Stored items
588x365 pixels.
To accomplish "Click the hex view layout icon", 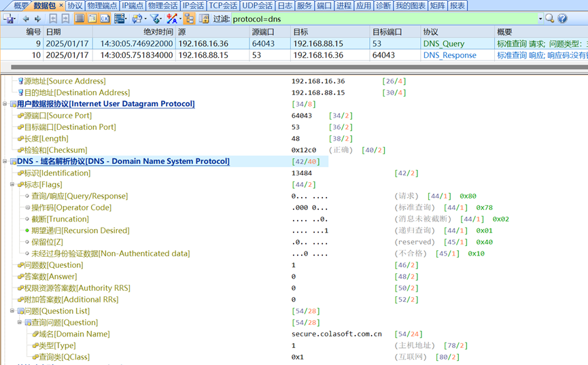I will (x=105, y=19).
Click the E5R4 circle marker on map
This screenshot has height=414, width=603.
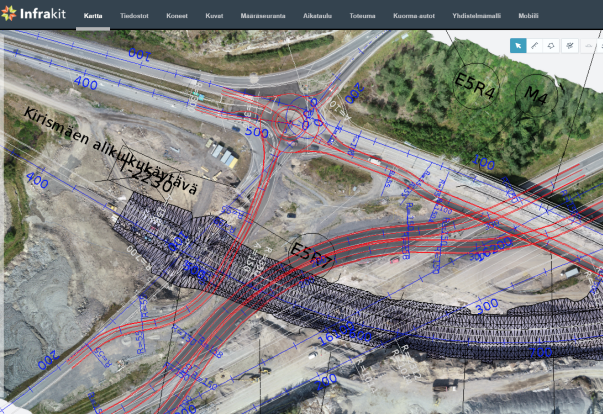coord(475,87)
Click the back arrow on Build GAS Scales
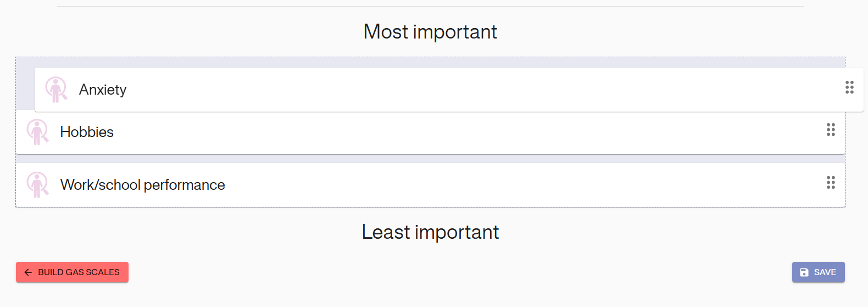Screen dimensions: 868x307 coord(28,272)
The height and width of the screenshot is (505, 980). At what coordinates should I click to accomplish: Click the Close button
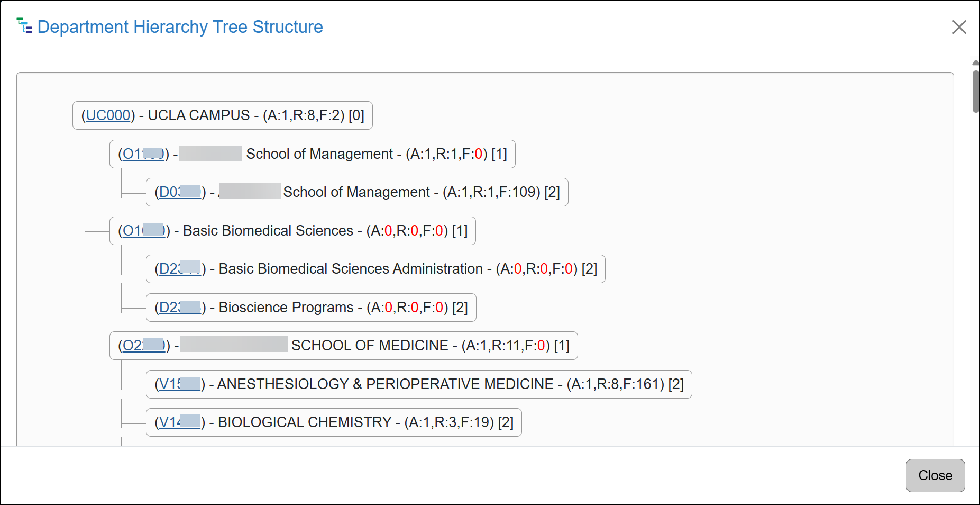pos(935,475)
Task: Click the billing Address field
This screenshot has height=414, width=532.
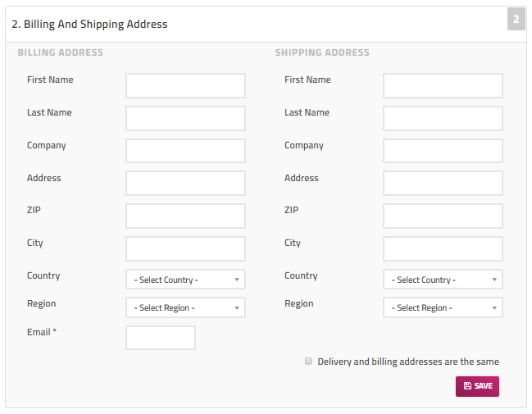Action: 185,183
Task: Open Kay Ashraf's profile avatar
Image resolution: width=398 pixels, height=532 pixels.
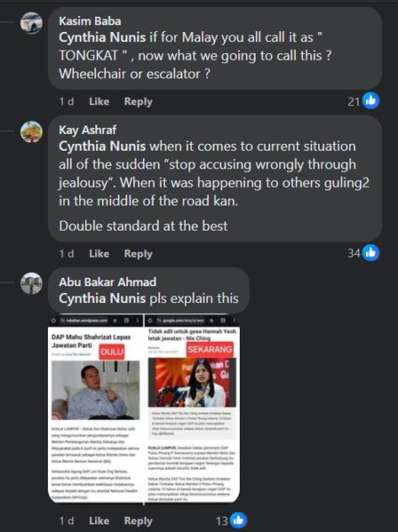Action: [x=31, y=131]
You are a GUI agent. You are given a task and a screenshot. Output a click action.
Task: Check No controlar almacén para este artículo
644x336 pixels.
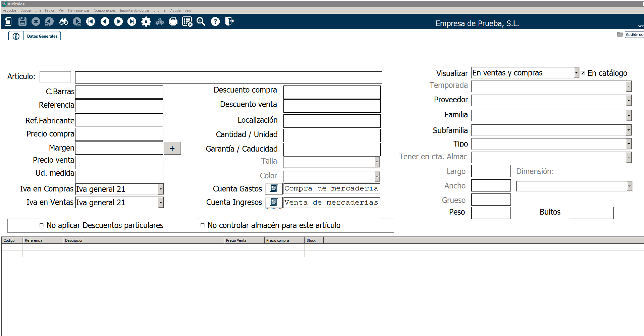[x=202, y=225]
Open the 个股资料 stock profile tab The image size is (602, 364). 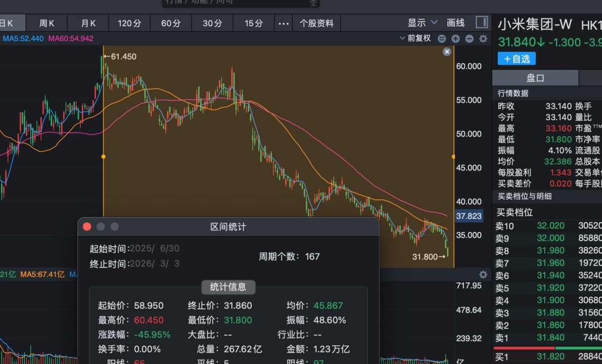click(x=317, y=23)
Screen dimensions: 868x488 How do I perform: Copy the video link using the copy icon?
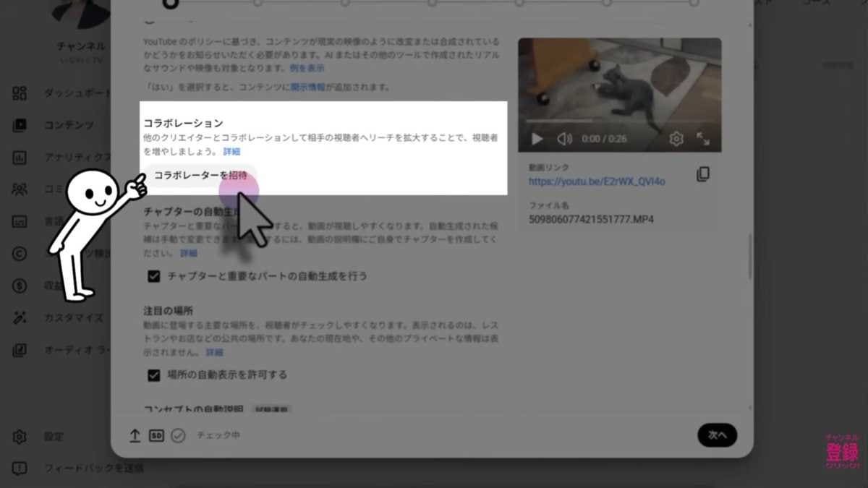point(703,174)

- [About this task]
Above are records; write out the lines from the one with "This screenshot has height=414, width=603." down to the one with "Task: Open Kay Ashraf's profile avatar", exactly, leaving the pictures out.

- [Response for this exercise]
This screenshot has height=414, width=603.
coord(475,87)
Click the back arrow on Build GAS Scales
Screen dimensions: 868x307 coord(28,272)
The height and width of the screenshot is (505, 980). At what coordinates should I click to accomplish: Click the Close button
pos(935,475)
Task: Click the billing Address field
This screenshot has height=414, width=532.
Action: 185,183
Task: Open Kay Ashraf's profile avatar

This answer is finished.